PDA medical applications

This year's HIMSS gathering extended the scope of medical applications that had been ported to PDA devices. Some of these PDA applications are huge time-savers. The most impressive company we encountered on the exhibit floor was Skyscrape (Hudson, Massachusetts). This 30-employee newcomer (founded in 2000) offered an impressive number of PDA references, ranging from popular titles by Dorland's, Taber and Stedman (dictionaries); two drug interaction analyzers; eight drug reference resources and 35 additional significant clinical publications, which support evidence-based clinical practice in medical specialties ranging from anesthesiology to toxicology and most everything in between. This was just one of many companies offering similar PDA-based references. For users that want to load several of these applications on their PDAs, the size of memory doesn't matter because the latest PDAs have memory expansion slots that can accept up to 512M memory cards. Skyscrape applications are written to load/run from this memory placing no practical limit on the number of applications that can be hosted on the PDA platform.

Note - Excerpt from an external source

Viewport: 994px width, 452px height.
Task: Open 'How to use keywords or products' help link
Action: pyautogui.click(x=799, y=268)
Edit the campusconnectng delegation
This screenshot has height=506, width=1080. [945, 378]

Skyscrape is the leader in this field, with more than 160,000 current users of one or more of its applications. The time savings comes from being able to index and link data from all the applications. This allows a user, say a physician needing to make clinical decisions about a patient without dragging out a bunch of reference texts and searching through them all. Here's how it works. The MD starts with the five-minute Clinical Consultant application and tracks down the disease. Then with one click he "smart links" to the Thomson Physicians Desk Reference (PDR), which returns all drugs specific to that diagnosed condition. He doesn't have to search the PDR, since it is pre-indexed based on the clinical condition displayed in the Clinical Consultant when the smart link is activated. He then picks a drug and asks the patient what other medications he is taking. As a quick check for interactions between what he is about to prescribe and other patient medications, he smart-links to the I-fax guide of drug interactions. Three seconds later the interactions for that specific drug and all other drugs are displayed, no searching involved. The entire process can take about 20 to 30 seconds on the PDA, but 10 to 20 minutes if the individual books have to be located and manually searched, assuming they all can be found and no other doctor is using them.

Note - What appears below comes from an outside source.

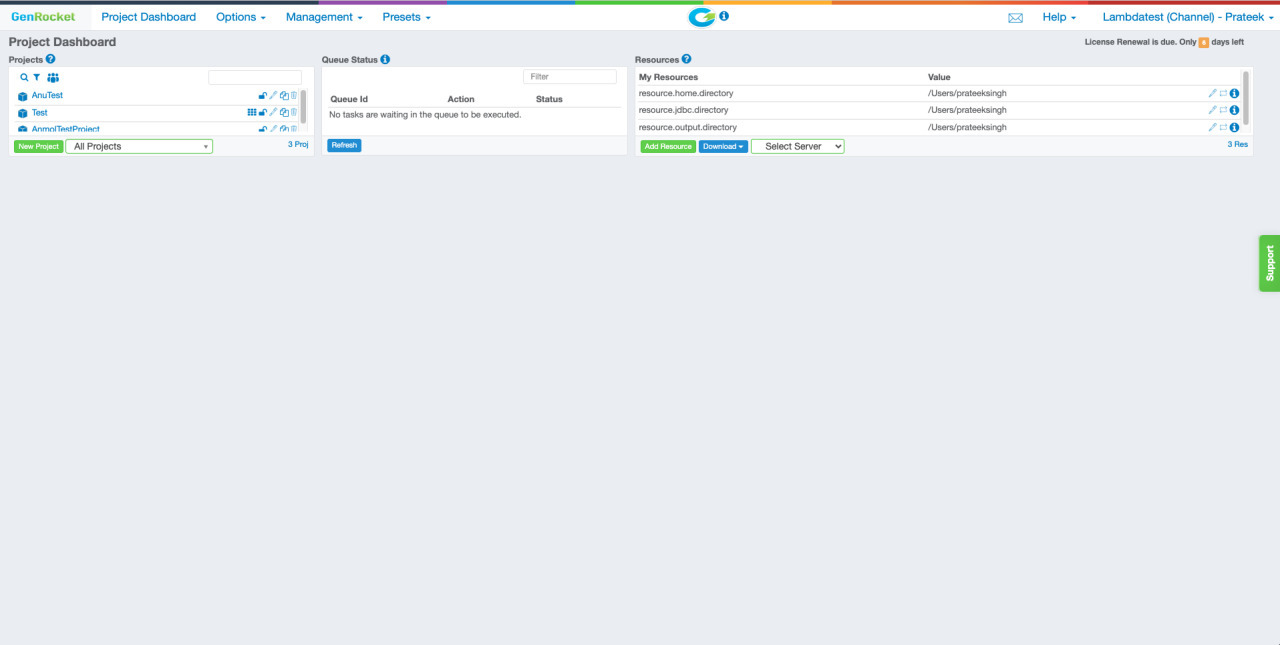Unlock the AnmolTestProject project
The image size is (1280, 645).
263,128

Smart-link is the patented feature that makes this Skyscrape system work so efficiently. The entire suite of three applications costs less than $170, and the breakeven on this investment given the practice time saved by the typical physician is less than a week, depending upon the types of patients seen. Coupled with a catalog of products that spans many separate publishers, this system is the most flexible and efficient PDA application we saw at HIMSS. Given the fact that at least 50% of physicians own or will own a PDA by next year, the market for these solutions is enormous. It includes 700,000 physicians, 50,000 physician assistants, about 3 million nurses plus medical students, clinical assistants and others. Skyscrape has automated all of the local applications that a physician could need. In combination with other applications that would obtain patient formulary, allow a prescription to be transmitted to the pharmacy and pull down lab results wirelessly, you have all the ingredients for a PDA-based automation of most tasks performed by physicians in their offices.

Skyscrape was by no means the only supplier available. Lexi-Comp (Hudson, Ohio) was offering a whole library of its "On-hand" medical applications that also support both Palm OS- or Pocket PC-powered devices. The range of applications was more limited but in some cases more in-depth. Lexi-Comp offers Lexi-Drugs for Pediatrics, Dentistry and Nursing, as well as Poison and Toxicology references, Infectious Disease and Diagnostic references and other products. Prices are around $75 for a single title but drop substantially when multiple titles are ordered.